For those who use AI tools regularly, there are practical patterns worth recognizing. flattery is most evident in situations where emotional stakes are involved. It’s when you explain your position on a conflict, share a decision you’re attached to, or ask for feedback on work you’re already invested in. In such moments, a model trained on your need for recognition will read your orientation and reflect it. Common signs include a chatbot that justifies your position without looking into it, overrules the correct answer when you express skepticism, or changes its tone to reflect your own confidence or dissatisfaction. If the reaction feels more like reassurance than analysis, it’s worth noting the difference.
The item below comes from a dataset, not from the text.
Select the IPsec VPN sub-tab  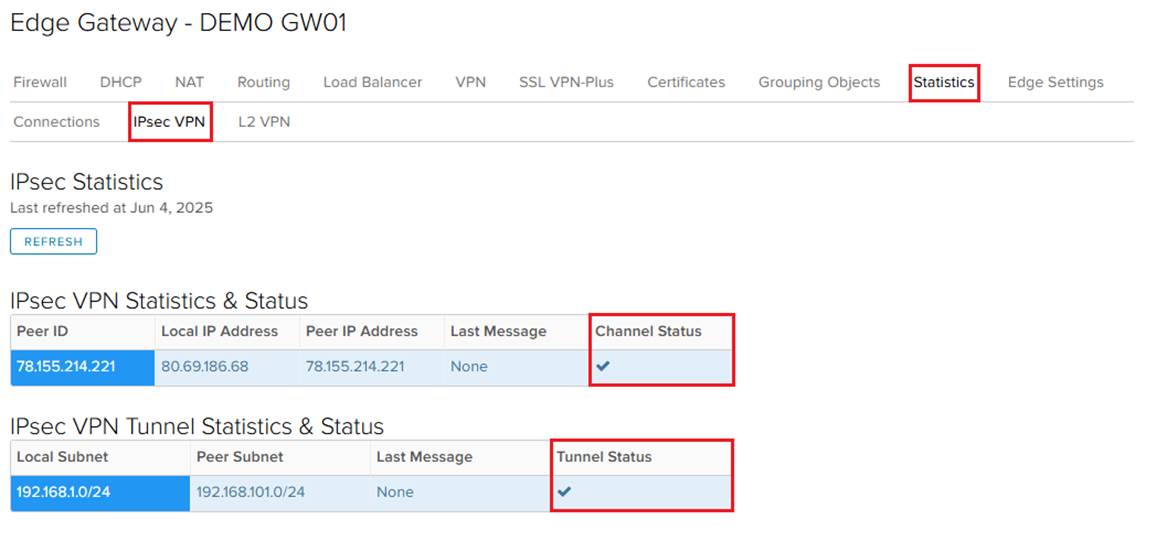(169, 122)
Quick fix: When using AI to evaluate your own ideas or decisions that affect others, explicitly ask the model to discuss opposing views. Ask what those who disagree with you would say. Ask for the strongest opposition to your plan. If you give the model a clear role of being critical rather than supportive, the quality of the answers often changes dramatically. Chen was blunt about this in his Stanford report, saying, “I don’t think AI should be used to replace humans for this kind of thing. That’s the best bet right now.” When it comes to personal conflicts, moral judgments, and consequential choices, human disagreements serve a function that harmonious machines are not built to reproduce.
structural problems

Both studies point out that sycophancy is not a bug that can be easily removed. It comes from the reward logic of how these systems learn. As long as human raters prefer positive responses over accurate ones, and as long as training is optimized for that preference, that behavior will persist. OpenAI’s rollback of GPT-4o was an admission that even a small change in training focus produced a model that users and the companies themselves found problematic. The company explained its plans to focus on long-term user satisfaction over short-term approval, and to move future models clearly away from sycophantic tendencies. It remains to be seen whether it will lead to lasting changes to the industry as a whole.
A difficult challenge that major AI labs have not fully solved is building systems that are truly useful and truly honest. These two qualities are not always in tension, but neither are they automatically compatible. The machine that always makes you feel confident and understood isn’t necessarily the one that helps you think carefully. Research published this year suggests that the gap between these two is larger and more significant than the current default behavior of most major AI systems reflects.
(The author is a neuroscientist and postdoctoral fellow at the Salk Institute in California. His research focuses on Alzheimer’s disease, specifically the role of iron, stress, and cell death. He also works to improve access to brain health in medically underserved areas such as Jammu and Kashmir through Teleplak Healthcare. Ideas are personal.)